[Stored items]
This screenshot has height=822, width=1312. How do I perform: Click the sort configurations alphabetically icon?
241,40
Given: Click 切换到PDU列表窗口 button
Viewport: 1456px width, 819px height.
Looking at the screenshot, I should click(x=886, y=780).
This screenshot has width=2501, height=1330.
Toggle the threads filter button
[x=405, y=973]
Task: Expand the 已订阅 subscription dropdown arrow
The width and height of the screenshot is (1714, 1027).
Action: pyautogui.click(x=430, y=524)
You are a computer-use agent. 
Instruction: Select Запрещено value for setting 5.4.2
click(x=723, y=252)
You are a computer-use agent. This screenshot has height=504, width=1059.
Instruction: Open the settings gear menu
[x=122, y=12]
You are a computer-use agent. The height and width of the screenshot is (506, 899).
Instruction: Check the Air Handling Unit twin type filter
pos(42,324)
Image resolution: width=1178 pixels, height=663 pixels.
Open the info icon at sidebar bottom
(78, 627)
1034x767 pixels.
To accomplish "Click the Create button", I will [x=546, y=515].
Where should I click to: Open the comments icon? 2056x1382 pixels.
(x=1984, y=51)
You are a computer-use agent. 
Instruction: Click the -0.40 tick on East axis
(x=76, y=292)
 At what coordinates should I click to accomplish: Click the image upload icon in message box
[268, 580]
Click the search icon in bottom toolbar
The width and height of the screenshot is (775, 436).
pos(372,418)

= How to complete this task =
Print every line of the records exactly. Omit nothing.

= Exercise response =
This screenshot has height=822, width=1312. How do I perform: Click the sort configurations alphabetically icon?
241,40
Given: Click 切换到PDU列表窗口 button
Viewport: 1456px width, 819px height.
Looking at the screenshot, I should click(x=886, y=780).
This screenshot has width=2501, height=1330.
Toggle the threads filter button
[x=405, y=973]
Task: Expand the 已订阅 subscription dropdown arrow
The width and height of the screenshot is (1714, 1027).
Action: pyautogui.click(x=430, y=524)
You are a computer-use agent. 
Instruction: Select Запрещено value for setting 5.4.2
click(x=723, y=252)
You are a computer-use agent. This screenshot has height=504, width=1059.
Instruction: Open the settings gear menu
[x=122, y=12]
You are a computer-use agent. The height and width of the screenshot is (506, 899).
Instruction: Check the Air Handling Unit twin type filter
pos(42,324)
Image resolution: width=1178 pixels, height=663 pixels.
Open the info icon at sidebar bottom
(78, 627)
1034x767 pixels.
To accomplish "Click the Create button", I will [x=546, y=515].
Where should I click to: Open the comments icon? 2056x1382 pixels.
(x=1984, y=51)
You are a computer-use agent. 
Instruction: Click the -0.40 tick on East axis
(x=76, y=292)
 At what coordinates should I click to accomplish: Click the image upload icon in message box
[268, 580]
Click the search icon in bottom toolbar
The width and height of the screenshot is (775, 436).
pos(372,418)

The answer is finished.